The New Tone Curve Tool
I’ve used two adjustment points to add a bit of pop to the photograph. I’m pretty excited by the new Tone Curve tool that sits on the top-left hand side of the ProLAB studio. It’s clear the ProCamera are making a serious effort to bring their editing capabilities in line with their professional shooting controls. Clicking on the Slider brings up a full equipped, advanced Tone Curves tool as found in Adobe Photoshop. Like Photoshop, the tool gives you multiple adjustment points which you can drag on the X and Y axis. For those that haven’t used Curves before this online tutorial gives a good overview.
Single Channel Correction
Apart from RGB mode, the Tone Curve tool also includes single color channel correction which is great for fixing color shifts or even adding a color wash to a photograph. Here you can see the same adjustment applied to the Red, Green and Blue Channels and the effect it’s having on the photo. You can also adjust all four channels at the same time.
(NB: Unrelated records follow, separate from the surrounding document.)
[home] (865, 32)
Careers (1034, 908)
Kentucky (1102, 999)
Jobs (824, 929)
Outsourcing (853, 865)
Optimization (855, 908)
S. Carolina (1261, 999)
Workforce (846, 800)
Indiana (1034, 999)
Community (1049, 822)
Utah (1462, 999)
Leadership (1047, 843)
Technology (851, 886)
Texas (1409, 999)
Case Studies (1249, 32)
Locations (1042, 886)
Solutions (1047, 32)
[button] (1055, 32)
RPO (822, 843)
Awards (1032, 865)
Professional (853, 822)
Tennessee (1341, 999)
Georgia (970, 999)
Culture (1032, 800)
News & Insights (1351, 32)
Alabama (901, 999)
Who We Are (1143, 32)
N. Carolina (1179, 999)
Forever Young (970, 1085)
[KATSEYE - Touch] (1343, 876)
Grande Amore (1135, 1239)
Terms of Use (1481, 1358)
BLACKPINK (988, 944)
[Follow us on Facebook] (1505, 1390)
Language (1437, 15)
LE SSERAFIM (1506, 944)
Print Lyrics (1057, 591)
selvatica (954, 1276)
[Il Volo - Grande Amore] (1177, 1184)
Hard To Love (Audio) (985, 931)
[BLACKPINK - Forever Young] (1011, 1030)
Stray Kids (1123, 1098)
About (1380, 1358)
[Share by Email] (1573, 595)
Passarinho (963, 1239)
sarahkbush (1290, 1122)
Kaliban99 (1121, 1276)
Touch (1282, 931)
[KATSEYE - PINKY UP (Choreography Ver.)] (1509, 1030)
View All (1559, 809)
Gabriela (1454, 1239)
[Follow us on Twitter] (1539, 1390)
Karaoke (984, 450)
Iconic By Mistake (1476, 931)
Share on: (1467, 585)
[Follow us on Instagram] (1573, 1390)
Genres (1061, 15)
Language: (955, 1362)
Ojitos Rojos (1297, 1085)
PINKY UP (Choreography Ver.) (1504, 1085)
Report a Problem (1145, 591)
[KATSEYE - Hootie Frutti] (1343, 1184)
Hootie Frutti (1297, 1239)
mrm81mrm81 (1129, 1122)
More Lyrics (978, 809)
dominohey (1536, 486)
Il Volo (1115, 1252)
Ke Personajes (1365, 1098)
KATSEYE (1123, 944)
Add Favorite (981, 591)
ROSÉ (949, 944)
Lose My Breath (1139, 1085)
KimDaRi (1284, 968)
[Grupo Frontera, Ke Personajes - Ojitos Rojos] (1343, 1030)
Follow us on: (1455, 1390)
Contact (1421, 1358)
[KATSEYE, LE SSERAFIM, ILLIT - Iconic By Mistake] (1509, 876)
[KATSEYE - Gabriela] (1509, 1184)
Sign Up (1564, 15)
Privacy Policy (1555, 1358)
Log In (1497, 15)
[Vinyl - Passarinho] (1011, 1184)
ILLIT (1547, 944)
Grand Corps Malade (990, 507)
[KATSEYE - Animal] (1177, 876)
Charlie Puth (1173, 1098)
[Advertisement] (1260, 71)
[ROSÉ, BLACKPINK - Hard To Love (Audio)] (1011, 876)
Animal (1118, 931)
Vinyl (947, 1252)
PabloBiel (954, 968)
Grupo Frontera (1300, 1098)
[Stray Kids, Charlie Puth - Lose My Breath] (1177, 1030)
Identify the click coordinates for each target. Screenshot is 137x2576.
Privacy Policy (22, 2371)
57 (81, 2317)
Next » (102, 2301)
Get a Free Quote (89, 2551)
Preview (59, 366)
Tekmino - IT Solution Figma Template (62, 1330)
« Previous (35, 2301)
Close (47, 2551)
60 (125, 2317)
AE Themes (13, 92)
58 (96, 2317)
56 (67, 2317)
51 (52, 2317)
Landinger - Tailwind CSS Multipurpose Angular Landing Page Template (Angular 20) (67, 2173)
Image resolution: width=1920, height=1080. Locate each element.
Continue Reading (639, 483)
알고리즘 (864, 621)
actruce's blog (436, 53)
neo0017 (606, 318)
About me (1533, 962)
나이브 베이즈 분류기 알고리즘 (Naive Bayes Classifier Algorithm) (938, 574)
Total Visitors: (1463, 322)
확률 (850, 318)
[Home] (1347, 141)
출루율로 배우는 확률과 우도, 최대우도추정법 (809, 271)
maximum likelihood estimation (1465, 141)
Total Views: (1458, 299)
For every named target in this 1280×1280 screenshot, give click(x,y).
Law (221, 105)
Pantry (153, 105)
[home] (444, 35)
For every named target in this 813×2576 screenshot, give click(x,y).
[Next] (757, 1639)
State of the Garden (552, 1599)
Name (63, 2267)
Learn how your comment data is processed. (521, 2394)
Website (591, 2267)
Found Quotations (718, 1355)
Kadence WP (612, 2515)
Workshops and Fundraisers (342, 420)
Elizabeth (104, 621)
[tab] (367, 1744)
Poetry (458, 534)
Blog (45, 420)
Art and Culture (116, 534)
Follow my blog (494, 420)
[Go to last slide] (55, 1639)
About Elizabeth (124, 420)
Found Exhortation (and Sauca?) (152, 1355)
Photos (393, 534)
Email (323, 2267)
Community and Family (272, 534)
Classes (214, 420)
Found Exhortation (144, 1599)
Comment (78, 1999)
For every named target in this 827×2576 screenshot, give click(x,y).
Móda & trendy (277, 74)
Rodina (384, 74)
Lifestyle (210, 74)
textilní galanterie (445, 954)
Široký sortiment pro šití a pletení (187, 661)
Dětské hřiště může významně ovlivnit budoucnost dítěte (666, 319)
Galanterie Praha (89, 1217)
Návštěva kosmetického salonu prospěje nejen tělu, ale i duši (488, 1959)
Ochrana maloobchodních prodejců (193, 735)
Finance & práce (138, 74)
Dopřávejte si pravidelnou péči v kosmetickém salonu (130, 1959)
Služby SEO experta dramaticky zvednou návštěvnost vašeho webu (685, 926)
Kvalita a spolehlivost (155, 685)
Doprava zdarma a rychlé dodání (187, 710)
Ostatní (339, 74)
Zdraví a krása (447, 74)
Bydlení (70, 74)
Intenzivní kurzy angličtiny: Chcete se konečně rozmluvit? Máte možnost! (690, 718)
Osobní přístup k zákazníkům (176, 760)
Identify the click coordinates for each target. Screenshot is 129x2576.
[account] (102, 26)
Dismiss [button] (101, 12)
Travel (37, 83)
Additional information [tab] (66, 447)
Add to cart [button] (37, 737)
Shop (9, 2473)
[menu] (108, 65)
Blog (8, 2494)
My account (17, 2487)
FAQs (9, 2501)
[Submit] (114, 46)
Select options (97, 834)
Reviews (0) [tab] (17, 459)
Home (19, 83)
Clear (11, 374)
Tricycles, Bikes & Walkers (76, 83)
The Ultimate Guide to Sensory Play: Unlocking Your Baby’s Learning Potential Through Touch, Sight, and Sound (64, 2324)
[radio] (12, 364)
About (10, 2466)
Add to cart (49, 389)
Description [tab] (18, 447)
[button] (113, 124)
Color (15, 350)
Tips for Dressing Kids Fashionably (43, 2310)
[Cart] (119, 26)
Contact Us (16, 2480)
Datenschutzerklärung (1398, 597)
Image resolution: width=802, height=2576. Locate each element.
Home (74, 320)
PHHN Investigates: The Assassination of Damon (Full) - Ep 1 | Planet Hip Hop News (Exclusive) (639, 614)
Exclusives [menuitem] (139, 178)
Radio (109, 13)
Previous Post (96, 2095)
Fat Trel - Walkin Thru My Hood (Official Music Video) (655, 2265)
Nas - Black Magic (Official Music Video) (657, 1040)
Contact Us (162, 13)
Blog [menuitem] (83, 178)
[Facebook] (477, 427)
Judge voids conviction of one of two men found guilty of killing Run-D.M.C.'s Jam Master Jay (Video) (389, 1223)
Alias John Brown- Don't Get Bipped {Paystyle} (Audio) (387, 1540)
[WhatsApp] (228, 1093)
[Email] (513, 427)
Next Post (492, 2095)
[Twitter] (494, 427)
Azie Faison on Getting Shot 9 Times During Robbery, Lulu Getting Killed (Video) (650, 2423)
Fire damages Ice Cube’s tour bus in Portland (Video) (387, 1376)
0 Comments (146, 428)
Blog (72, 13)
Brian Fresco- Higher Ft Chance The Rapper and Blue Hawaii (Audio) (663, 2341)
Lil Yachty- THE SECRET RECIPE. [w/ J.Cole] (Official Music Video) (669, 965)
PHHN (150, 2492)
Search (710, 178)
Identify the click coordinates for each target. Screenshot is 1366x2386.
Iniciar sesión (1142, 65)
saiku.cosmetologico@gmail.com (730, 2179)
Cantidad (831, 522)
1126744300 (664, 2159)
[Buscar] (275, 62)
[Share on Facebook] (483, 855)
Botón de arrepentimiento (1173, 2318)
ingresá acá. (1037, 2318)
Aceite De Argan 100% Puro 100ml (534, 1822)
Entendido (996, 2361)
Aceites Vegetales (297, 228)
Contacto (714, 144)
One tip, pressing on the far-left Curves slider button will reset all edits made. This also works on the standard sliders on the other side of the screen.
One final point with regards to editing is that there is a Levels histogram guide tool located on the bottom-left of the screen. Similarly to the one found on the shooting screen, it can be used to determine the light values of an image when editing. I’ll talk more about how to use it in detail in a future tutorial.
Once you’ve made all your edits you can press Save in the top-right corner to make a new edited copy of the photo. This will either be saved to the Lightbox (if turned on) or Camera Roll if the Lightbox is turned off.
Instagram Sharing with SquarePrepare
Click on Instagram to open the SquarePrepare function
Another interesting feature is ProCamera’s SquarePrepare tool for Instagram. ProCamera has realized that a number of their users don’t want to upload only square photos to the app. So, they’ve created a white canvas tool on which you can reposition and resize your photo to suit your needs. You can now upload landscape and portrait photos with ease.
So that’s about it for the marquee features of ProCamera 4.0. As you can see it’s a very impressive update with lots of innovate features to further improve a professional iPhone photographer’s toolkit.